• _WHAT THE TASK ASKS_
Look through the listing below and report the lines that have the word "your" in them.

□ □ □ □

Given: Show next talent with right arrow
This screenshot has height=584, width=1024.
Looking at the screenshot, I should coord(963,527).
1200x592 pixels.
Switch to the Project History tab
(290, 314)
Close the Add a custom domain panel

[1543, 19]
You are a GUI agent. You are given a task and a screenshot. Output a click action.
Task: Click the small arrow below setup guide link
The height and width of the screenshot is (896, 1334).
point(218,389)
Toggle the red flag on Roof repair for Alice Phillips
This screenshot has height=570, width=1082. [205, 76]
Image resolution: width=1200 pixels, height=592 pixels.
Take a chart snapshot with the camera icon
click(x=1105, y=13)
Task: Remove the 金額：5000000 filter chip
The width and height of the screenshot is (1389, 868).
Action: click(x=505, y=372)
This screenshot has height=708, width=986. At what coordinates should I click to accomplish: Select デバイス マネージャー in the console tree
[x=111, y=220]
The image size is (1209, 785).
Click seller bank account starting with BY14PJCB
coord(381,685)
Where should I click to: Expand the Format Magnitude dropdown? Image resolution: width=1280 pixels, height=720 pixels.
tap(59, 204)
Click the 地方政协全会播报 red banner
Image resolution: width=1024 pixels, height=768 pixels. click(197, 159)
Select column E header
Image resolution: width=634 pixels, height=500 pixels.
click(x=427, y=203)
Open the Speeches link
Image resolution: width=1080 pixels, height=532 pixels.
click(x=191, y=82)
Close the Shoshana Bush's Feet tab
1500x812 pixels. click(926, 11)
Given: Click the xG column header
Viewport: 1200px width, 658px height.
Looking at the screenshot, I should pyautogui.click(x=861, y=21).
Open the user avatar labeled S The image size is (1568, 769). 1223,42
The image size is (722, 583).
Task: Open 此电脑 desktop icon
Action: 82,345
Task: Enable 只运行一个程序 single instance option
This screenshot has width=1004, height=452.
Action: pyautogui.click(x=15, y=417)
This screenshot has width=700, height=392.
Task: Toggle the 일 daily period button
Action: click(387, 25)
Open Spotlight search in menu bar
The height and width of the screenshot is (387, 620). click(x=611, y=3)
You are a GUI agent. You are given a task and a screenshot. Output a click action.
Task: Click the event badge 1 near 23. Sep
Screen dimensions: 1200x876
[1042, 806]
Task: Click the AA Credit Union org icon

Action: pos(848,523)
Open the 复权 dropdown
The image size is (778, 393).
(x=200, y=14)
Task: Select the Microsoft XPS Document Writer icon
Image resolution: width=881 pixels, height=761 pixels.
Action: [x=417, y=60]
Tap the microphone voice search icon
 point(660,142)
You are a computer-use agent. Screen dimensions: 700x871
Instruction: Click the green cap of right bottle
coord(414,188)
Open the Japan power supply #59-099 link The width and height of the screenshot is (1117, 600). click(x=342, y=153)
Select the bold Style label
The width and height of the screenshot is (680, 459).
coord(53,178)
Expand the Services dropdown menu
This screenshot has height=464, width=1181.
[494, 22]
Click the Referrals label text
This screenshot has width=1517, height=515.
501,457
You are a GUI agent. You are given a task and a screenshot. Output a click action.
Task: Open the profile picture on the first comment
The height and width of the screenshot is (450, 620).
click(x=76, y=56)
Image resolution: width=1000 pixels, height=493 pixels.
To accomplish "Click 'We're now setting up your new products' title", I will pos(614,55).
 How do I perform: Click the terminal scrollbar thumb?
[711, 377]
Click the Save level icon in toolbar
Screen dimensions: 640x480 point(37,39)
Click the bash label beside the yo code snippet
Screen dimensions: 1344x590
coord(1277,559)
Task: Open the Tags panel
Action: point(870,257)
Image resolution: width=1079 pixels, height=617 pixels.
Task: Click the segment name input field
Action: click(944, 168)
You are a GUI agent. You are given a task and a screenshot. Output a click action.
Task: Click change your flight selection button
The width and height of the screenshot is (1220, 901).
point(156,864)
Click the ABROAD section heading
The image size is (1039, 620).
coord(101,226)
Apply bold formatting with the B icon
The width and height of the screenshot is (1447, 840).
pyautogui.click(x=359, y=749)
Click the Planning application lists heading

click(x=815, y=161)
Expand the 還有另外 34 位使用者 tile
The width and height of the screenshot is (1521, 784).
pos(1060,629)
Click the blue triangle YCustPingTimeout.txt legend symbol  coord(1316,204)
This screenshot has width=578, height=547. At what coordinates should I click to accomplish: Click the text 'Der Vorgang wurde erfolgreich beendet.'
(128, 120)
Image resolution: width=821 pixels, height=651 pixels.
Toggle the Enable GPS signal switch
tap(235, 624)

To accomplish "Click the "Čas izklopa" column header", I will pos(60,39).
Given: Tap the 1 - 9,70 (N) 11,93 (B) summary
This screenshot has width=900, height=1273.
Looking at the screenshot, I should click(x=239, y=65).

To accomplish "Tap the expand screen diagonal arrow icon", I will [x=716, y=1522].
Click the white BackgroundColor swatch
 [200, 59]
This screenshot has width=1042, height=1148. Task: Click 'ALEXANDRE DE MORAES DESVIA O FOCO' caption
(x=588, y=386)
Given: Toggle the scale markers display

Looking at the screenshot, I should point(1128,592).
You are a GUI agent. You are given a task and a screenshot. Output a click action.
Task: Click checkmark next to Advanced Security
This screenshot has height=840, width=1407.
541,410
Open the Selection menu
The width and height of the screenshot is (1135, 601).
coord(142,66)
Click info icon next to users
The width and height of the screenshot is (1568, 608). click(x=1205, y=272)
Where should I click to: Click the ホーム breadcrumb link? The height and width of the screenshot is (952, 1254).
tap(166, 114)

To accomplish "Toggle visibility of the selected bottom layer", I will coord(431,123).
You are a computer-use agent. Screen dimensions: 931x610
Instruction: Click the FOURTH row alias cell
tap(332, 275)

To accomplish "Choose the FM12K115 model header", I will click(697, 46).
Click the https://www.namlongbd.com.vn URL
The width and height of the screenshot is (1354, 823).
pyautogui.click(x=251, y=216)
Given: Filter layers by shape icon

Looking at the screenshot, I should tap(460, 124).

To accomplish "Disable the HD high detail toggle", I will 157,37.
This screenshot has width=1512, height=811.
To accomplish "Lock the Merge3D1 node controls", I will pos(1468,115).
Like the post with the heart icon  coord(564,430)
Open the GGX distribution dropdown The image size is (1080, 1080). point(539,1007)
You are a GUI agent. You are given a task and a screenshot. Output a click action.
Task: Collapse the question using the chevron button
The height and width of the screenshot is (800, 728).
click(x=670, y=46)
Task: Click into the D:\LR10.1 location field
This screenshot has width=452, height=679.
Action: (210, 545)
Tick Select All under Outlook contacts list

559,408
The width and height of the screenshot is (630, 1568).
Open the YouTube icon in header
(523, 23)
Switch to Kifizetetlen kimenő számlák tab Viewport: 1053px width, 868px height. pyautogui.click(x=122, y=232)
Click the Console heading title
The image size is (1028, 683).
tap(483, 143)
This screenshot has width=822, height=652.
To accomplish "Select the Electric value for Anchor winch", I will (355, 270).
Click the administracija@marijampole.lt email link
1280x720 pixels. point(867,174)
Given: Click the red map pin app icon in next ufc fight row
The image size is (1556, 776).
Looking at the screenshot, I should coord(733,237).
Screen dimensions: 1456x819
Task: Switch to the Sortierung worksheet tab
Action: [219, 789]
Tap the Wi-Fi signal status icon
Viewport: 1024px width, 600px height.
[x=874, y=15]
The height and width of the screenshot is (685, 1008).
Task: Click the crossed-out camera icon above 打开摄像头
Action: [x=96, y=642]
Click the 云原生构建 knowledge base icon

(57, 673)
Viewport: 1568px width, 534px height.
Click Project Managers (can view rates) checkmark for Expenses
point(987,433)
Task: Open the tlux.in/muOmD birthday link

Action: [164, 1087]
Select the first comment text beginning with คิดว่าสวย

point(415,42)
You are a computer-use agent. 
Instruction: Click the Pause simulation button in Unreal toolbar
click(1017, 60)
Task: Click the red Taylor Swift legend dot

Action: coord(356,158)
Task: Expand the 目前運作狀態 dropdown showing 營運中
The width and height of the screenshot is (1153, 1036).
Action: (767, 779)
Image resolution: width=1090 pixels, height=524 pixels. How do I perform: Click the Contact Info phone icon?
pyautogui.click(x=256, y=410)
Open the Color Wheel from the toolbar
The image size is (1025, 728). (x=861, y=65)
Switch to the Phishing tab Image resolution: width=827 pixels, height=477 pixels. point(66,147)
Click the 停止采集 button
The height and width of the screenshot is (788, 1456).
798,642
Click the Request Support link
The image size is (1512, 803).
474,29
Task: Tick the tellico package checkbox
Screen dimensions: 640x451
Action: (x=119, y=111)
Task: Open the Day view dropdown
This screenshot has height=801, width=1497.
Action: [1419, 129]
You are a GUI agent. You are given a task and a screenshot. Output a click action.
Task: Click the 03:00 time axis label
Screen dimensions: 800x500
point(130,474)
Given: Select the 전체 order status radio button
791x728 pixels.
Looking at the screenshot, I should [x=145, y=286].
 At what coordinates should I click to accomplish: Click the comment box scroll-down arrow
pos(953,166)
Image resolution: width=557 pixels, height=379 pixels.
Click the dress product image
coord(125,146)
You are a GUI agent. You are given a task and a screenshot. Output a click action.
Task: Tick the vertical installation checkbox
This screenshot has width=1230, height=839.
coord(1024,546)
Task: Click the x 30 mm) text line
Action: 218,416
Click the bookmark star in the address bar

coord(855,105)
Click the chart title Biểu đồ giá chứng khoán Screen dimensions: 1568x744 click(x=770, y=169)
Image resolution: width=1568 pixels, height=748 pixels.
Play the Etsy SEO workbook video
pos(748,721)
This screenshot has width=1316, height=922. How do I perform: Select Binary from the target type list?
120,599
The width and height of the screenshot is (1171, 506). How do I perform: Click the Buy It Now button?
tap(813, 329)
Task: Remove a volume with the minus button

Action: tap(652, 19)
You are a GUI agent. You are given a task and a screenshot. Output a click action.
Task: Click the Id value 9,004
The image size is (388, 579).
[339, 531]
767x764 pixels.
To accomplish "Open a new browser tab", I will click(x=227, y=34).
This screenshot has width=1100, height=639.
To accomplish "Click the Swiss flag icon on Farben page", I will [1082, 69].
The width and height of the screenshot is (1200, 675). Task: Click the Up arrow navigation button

□ □ □ □

• _SOLUTION TO THIS EXERCISE_
To accomplish "Click 'We're now setting up your new products' title", I will pos(614,55).
Task: Click change your flight selection button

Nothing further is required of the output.